Because Trump has been playing a relatively minor (for him) role in the news cycle of late, voters may not yet be focused on how plausible it is that he’d return to the White House. Voters who might have rosy memories about how “things were better” in the pre-pandemic Trump years may think twice once they’re exposed to Trump’s bizarre and disturbing behavior again. And he is set to have at least one, and potentially more than one, criminal trial next year that could well make him a convicted felon. Once the nation’s attention is again focused on Trump’s many controversies and weaknesses, he may not seem like such an appealing candidate.

What’s the evidence that this might actually happen? Some point to the 2012 election, where President Barack Obama faced similar mediocre polls and pundit second-guessing for parts of 2011, but recovered the following year. There’s also the 2022 midterms — where voters who were unhappy with Biden often ended up voting for Democratic candidates, particularly in high-profile races with a MAGA Republican nominee.

Still, even if we expect a Biden rebound, we can’t know for sure whether Biden’s numbers will improve by enough to win. Notably, his polls now are worse than Obama’s were in 2011, and they’ve been worse for longer. They’re also far worse than Biden’s own polls against Trump were at this point in 2019.

A presidential recovery during the election year is hardly a guarantee. Jimmy Carter and George H. W. Bush, for instance, saw their approval drop precipitously as the election loomed. There’s also the worrying possibility for Democrats that this ebbing support for Biden isn’t just a blip, but rather a realignment. Sometimes “your” voters won’t “come home” — sometimes they stop voting, or decide the other party is the home they now prefer.

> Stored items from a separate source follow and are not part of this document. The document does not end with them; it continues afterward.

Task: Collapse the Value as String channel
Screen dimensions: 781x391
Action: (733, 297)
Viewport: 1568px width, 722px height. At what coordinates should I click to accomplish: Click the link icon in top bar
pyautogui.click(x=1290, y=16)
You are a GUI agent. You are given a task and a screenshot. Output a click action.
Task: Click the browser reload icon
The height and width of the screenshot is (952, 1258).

So Biden may not be able to take for granted that less engaged young and nonwhite voters will come back to him, rather than staying home or even switching to Trump — he will have to work to win their support.

Which theory is the strongest?

All of these theories have decent arguments in their favor, and we can’t know for sure which is right.

Here’s my view: I do expect Biden’s numbers to recover somewhat from where they are now. But I think how much they recover will depend on events — specifically, on what happens in the economy and in the world over the next year. So I’d subscribe to a kind of combination of theory 2 and theory 3.

I’m skeptical of the idea that Democrats’ problems would be solved by swapping out Biden. I’m not convinced that Biden’s age or lack of charisma are the true root of his polling difficulties. I suspect a more fresh-faced Democrat would face similar challenges as the nominee, once they’ve gotten the demonization that now regularly comes along with being the head of one of the two national parties.

There’s certainly a risk that a health- or age-related crisis could end up derailing Biden’s campaign later. But I think his current polling woes can be explained by a combination of real-world conditions like the economy, plus the fact that the campaign hasn’t really started yet.

If Biden’s governing record is the problem, I don’t think it would be so easy for another Democrat to turn the page. Of course it is possible that a different nominee would do a point or two better than Biden, and that that could make a difference in a close race — but that’s impossible to know with precision. A candidate untested on the national stage could also do worse.

I do expect Biden’s numbers to rebound as the campaign gears up in 2024, and for the race to get close. But again, I don’t know whether Biden will rebound enough. Anyone predicting confidently who would win the 2016 or 2020 elections was, in retrospect, wrong, since both were decided by tiny margins in just a few key states that could have easily shifted.

And here’s my other caveat: If the economy takes a turn for the worse again, or the global situation ends up getting more dire — well, I’d expect Biden to end up like Jimmy Carter, and Americans to learn what havoc a second Trump term will bring.

But I do think it’s too early to say that Biden is doomed. A year is a long time; we had no idea at this point in 2019, for instance, that a global pandemic was about to emerge. All sorts of surprises could lie ahead.